5 years 4 months 5 hours ago Tuesday, December 18 2018 Dec 18, 2018 December 18, 2018 9:50 PM December 18, 2018 in News - Local

WESLACO - A drug linked to countless deaths nationwide is for sale in the Rio Grande Valley.

The RGV is seeing the effects of the fentanyl drug hiding in plain sight.

Fentanyl is an opioid that's causing a problem in the United States, as well as locally.

On Dec. 13, three people were arrested in connection with a sale of fentanyl in the Valley.

According to the criminal complaint, they were trying to sell over a kilo of fentanyl to an undercover DEA agent.

Rudy Maldonado heads the agency in McAllen.

"We've had several cases. In fact this year, we've seen fentanyl here in the Valley. We've seen a lot of it in pill form also," says Maldonado.

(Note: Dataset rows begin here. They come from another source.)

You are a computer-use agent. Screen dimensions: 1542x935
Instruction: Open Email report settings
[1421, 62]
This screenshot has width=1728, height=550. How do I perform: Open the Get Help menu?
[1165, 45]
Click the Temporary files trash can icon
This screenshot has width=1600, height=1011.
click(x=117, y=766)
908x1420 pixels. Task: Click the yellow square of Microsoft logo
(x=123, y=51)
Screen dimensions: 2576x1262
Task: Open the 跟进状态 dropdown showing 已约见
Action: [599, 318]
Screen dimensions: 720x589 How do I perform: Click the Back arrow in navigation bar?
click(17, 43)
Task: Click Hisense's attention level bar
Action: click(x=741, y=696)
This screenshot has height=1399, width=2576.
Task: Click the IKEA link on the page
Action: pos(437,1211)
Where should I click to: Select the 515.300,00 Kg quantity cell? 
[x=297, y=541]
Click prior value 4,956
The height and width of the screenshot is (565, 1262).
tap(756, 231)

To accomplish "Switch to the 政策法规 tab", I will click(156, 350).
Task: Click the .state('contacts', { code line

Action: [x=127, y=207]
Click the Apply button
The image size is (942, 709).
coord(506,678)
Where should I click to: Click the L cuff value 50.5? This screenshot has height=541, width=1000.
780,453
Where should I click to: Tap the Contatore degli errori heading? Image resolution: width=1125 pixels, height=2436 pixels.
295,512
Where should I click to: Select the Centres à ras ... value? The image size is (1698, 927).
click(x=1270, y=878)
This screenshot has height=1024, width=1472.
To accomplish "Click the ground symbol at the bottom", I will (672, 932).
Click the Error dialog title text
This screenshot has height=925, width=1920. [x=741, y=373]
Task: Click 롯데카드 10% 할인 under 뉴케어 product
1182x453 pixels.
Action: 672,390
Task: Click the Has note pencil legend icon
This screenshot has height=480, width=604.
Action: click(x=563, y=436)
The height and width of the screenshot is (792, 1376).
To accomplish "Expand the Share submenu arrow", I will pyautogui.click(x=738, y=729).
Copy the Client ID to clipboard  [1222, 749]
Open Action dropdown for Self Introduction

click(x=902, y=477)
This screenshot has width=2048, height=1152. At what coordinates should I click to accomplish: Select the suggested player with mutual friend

He says they're working several cases involving this drug.

The agency itself went before a senate committee hearing to speak on the dangers of the drug.

They spoke on the potency of the drug and concluded that two-milligrams is considered a lethal dose.

The DEA says the opioid comes through Mexico and through the hand of Cartel del Jalisco Nueva Generacion.

In Texas, it comes through Laredo which has a heavy presence of the cartel on the Mexican side.

The DEA says the Gulf Cartel isn't trafficking the drug, but that changed with a new alliance described by former FBI Agent and Security Expert Arturo Fontes.

"There's members of the Gulf Cartel that have traditionally been working with Cartel de Jalisco, and some of these people are people that live in the Valley and have connections with the Gulf Cartel. And, there's liasion contacts that deal directly with the leaders of the Cartel de Jalisco in Guadalajara,”says Fontes.

Splinters from Jalisco work with the Gulf Cartel, which is how the drug has arrived to the RGV.

It was laced over heroin or cocaine, but cartels seized the business opportunity with the recent prescription abuse in the U.S.

"Counterfeit pills are probably the most abused drug in the United States right now. So, they started pressing fentanyl into pills, whether it's Oxy, Xanax, Ritalin, or hydrocodone," Maldonado says.

The pills look like the drugs some already abuse, but without a federal lab running a test on it, there's no way users will know whether those pills also contain a deadly dose of the opioid.